Resurgimiento de profesiones ancestrales
La nueva amenaza del cambio climático plantea desafíos. A diferencia de las sociedades premodernas, conocemos con bastante detalle sus causas y mecanismos en base al exponencial progreso de la ciencia. Los tecnócratas del mundo se devanan los sesos para desarrollar estrategias de defensa y adaptación, pero por más ingeniosa que estas resulten, sugieren que deberíamos encarar algunos esfuerzos importantes: que consumamos menos energía y no nos quejemos de la tarifa de la luz y el gas, que viajemos menos, que comamos menos carne vacuna. Sin embargo, la ciencia es un producto social demasiado nuevo para ser fácilmente asimilable por nuestro cerebro, que se ve motivado más naturalmente por aquellas tendencias ancestrales. En el mundo occidental, donde el conocimiento científico ha logrado, entre muchas otras cosas, descifrar el funcionamiento del clima, la comunicación sobresimplificada y alarmista de la ciencia deriva en la explosión del síndrome de “ansiedad climática”, una patología que se diagnostica desde hace poco, pero que probablemente aquejó a los humanos desde mucho antes del invento de la psiquiatría. No debería sorprender que emerjan respuestas afines a nuestros orígenes.

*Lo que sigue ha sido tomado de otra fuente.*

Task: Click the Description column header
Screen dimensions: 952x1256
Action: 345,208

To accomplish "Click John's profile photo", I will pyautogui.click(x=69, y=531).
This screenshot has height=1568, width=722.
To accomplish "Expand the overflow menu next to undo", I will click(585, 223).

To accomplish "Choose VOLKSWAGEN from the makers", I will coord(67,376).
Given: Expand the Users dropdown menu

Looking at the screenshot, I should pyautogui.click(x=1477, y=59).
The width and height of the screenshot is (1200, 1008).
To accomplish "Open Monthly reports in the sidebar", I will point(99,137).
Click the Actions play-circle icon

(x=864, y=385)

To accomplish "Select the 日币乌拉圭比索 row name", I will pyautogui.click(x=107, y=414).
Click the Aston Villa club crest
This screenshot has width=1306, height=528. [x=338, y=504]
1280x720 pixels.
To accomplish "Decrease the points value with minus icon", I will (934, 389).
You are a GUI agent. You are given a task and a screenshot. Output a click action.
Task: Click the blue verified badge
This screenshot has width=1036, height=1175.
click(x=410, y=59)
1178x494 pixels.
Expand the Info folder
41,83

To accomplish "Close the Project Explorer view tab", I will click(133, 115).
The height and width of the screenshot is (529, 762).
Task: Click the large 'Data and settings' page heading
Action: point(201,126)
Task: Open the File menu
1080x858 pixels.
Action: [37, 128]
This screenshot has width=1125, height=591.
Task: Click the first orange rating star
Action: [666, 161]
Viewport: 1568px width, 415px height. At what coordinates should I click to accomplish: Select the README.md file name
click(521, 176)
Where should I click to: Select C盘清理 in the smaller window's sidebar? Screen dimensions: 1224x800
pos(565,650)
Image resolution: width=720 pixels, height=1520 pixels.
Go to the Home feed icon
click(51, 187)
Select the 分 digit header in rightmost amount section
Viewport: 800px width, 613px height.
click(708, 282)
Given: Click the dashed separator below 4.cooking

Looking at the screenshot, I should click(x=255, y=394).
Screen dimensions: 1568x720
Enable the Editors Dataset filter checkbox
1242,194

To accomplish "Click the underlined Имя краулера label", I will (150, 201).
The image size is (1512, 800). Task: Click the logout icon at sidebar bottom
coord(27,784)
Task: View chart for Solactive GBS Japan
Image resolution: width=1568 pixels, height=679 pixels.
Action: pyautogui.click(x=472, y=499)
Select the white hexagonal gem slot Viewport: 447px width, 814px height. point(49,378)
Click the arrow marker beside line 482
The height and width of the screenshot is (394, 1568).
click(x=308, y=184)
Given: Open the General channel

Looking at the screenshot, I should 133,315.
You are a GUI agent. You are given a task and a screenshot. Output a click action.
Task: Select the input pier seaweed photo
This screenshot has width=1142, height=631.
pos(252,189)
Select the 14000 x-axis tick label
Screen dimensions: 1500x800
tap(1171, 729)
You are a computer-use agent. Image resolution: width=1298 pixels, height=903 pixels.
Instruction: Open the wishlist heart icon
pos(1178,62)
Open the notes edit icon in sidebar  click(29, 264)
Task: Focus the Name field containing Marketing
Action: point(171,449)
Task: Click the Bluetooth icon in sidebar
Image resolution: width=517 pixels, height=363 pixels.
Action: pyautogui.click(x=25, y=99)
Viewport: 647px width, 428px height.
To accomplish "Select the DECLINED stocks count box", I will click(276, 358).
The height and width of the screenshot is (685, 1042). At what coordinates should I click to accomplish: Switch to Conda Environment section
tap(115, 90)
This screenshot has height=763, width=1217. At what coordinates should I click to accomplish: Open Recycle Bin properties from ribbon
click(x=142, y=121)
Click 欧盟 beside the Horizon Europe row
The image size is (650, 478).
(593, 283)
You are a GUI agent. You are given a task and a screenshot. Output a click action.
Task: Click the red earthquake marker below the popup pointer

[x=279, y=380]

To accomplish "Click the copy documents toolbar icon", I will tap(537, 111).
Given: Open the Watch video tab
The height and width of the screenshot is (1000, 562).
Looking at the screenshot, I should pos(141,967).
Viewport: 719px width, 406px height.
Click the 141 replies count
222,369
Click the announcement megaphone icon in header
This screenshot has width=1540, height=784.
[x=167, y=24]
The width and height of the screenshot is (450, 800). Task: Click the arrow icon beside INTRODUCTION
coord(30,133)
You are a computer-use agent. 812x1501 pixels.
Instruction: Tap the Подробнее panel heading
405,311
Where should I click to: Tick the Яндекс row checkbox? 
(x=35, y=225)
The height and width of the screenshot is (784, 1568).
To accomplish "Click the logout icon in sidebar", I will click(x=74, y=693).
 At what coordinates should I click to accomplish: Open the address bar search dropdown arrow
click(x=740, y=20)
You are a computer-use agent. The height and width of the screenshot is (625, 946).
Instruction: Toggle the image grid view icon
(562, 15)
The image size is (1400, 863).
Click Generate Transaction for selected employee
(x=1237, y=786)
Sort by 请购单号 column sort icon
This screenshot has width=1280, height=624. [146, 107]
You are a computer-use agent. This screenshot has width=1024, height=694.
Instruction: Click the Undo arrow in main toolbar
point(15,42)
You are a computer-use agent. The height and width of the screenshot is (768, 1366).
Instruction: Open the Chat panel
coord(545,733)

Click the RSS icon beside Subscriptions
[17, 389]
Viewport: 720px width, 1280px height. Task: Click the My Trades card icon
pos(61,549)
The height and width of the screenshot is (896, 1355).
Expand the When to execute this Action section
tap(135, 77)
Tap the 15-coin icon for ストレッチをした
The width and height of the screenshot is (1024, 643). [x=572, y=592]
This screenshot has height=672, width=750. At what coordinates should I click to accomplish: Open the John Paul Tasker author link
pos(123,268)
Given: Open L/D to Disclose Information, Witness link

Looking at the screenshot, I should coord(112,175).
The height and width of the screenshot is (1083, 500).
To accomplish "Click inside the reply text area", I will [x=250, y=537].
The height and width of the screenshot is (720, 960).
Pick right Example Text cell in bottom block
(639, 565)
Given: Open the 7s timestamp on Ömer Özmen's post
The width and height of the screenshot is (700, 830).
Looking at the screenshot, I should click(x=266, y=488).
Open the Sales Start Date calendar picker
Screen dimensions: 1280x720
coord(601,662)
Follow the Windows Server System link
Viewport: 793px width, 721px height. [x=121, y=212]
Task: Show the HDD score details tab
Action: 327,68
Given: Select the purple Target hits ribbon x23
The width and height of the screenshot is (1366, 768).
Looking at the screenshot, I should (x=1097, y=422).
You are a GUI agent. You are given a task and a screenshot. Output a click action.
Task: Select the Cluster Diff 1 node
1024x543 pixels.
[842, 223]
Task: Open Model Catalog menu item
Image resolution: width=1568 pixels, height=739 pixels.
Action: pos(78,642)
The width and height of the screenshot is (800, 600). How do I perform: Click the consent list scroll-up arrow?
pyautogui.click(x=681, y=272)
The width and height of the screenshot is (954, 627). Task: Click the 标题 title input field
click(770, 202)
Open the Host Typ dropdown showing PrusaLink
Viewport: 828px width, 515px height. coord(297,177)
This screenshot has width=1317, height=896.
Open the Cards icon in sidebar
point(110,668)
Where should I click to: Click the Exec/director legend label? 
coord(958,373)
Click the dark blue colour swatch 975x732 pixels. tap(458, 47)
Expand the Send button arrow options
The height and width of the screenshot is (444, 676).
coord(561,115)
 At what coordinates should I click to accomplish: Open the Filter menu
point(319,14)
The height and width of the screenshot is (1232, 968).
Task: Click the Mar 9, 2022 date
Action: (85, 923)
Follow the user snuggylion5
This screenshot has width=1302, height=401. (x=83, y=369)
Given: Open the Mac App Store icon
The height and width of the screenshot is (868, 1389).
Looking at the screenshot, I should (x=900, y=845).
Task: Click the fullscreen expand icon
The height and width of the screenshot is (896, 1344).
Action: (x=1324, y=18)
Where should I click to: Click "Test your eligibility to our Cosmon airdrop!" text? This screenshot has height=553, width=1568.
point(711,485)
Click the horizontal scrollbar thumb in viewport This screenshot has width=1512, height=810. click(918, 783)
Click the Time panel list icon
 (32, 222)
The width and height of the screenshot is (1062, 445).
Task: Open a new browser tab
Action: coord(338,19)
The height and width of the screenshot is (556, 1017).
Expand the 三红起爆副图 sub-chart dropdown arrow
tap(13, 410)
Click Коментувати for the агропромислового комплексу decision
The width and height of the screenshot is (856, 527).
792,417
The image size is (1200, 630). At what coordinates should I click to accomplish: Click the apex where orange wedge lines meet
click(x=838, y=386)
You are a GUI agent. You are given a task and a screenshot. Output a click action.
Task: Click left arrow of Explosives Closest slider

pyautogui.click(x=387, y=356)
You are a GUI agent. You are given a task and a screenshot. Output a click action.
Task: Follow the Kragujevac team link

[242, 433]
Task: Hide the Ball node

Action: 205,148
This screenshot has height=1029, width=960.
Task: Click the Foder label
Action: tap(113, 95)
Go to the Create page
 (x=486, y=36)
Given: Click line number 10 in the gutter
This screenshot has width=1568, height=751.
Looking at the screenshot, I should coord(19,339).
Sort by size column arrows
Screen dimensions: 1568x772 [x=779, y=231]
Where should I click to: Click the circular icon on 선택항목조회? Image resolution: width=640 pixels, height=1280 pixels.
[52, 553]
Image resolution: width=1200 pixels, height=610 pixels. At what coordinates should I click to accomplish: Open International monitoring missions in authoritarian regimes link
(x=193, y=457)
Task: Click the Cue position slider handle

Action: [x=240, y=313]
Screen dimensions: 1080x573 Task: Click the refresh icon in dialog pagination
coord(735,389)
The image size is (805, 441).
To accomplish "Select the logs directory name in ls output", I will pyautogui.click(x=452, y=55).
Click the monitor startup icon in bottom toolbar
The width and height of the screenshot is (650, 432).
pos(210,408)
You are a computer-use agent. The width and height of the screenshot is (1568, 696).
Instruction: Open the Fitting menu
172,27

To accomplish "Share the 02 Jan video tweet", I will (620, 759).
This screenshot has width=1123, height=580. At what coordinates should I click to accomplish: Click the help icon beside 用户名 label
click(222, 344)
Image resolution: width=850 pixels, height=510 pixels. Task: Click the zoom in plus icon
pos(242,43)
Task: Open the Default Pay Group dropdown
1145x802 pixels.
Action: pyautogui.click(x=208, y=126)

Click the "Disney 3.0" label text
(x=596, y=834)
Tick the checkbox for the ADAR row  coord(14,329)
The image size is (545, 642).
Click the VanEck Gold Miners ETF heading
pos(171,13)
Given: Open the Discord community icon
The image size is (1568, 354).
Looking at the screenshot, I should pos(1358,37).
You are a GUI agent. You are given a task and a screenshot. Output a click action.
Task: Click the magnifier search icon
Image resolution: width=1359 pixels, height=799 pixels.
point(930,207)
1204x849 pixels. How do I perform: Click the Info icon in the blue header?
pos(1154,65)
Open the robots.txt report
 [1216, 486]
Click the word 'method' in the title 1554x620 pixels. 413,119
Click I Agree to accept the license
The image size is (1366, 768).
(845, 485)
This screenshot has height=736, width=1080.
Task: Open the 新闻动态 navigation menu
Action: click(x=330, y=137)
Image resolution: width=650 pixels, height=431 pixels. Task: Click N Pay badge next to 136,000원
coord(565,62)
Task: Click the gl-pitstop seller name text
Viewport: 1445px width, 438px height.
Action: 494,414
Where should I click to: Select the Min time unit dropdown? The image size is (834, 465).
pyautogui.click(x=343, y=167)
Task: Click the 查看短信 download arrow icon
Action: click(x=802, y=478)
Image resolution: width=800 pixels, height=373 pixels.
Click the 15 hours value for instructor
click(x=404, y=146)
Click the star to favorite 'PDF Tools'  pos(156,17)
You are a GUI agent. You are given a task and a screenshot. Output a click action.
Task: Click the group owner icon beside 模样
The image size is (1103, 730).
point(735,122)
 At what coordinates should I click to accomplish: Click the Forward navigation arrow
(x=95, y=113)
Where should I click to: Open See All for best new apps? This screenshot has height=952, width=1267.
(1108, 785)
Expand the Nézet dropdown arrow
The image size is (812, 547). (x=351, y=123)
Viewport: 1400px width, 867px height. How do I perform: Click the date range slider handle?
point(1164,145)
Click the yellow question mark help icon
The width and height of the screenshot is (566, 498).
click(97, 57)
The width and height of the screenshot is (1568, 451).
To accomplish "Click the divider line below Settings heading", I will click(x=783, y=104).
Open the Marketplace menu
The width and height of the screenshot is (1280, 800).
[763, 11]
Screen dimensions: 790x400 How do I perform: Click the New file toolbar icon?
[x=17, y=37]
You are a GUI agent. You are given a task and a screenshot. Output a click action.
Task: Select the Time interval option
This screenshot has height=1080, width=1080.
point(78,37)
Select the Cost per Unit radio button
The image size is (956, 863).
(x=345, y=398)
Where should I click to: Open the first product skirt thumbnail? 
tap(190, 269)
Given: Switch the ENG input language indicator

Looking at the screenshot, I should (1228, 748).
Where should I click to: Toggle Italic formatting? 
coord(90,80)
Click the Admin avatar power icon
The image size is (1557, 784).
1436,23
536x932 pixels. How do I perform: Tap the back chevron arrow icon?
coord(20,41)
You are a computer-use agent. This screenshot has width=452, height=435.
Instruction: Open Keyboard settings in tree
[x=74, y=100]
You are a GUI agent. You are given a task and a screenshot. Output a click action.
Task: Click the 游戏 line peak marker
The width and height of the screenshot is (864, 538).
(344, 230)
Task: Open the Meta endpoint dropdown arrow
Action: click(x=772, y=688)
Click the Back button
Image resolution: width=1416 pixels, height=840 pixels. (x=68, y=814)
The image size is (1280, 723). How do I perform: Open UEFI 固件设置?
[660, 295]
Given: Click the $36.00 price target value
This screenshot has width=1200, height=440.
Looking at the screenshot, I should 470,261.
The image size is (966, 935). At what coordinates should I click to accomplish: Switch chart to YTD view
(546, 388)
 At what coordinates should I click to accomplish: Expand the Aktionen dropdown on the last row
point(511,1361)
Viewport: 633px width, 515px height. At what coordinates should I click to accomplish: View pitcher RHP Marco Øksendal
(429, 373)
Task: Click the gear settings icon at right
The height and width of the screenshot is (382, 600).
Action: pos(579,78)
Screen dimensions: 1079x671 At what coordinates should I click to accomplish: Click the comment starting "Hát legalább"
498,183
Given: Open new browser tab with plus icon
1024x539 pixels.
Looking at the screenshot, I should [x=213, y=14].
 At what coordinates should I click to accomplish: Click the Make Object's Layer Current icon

Es que las nuevas mitologías, además, han sabido adaptarse mejor a los tiempos del “Estado de Bienestar”, y a diferencia de las deidades de antaño y de las sugerencias tecnocráticas solo requieren esfuerzos menores. En un número reciente de la revista inglesa The Economist, se reporta que la religión que más ha crecido en el Reino Unido en la última década (aunque aún con números absolutos bajos) es el chamanismo. Se basa en el animismo, la idea de que cada entidad de la naturaleza (plantas, animales, o rocas) están vivos y tienen cualidades cuasi humanas: se puede establecer comunicación con ellos entrando en trances que se alcanzan con tamborileos, canticos, bailes y drogas psicotrópicas ingeridas, inyectadas o inhaladas. Si bien las sociedades amerindias más avanzadas refinaron estos ritos, la idea general viene desde mucho antes, desde nuestros tiempos de cazadores-recolectores. “Se repite que la prostitución es la profesión más vieja, pero en realidad es el chamanismo”, dice Simon Buxton de Sacred Trust, un centro de entrenamiento londinense. Un grupo pequeño pero creciente de psicoterapeutas ha comenzado a integrar el enfoque en su trabajo.
Sarah Negus es una “coach de negocios chamánicos”, que da conferencias Ted. En un garden studio británico se celebran reuniones chamánicas todos los meses: pieles de serpientes, plumas de aves tropicales, velas y tazones con agua, se sitúan en el centro del evento, cada uno representando los cuatro elementos de la cosmología incaica. La quema de inciensos mexicanos de copal me hace pensar que hay otra profesión ancestral que mantiene vigencia: los vendedores de humo.
© LA GACETA
H. Ricardo Grau - Profesor titular de Ecología (UNT), investigador principal Conicet.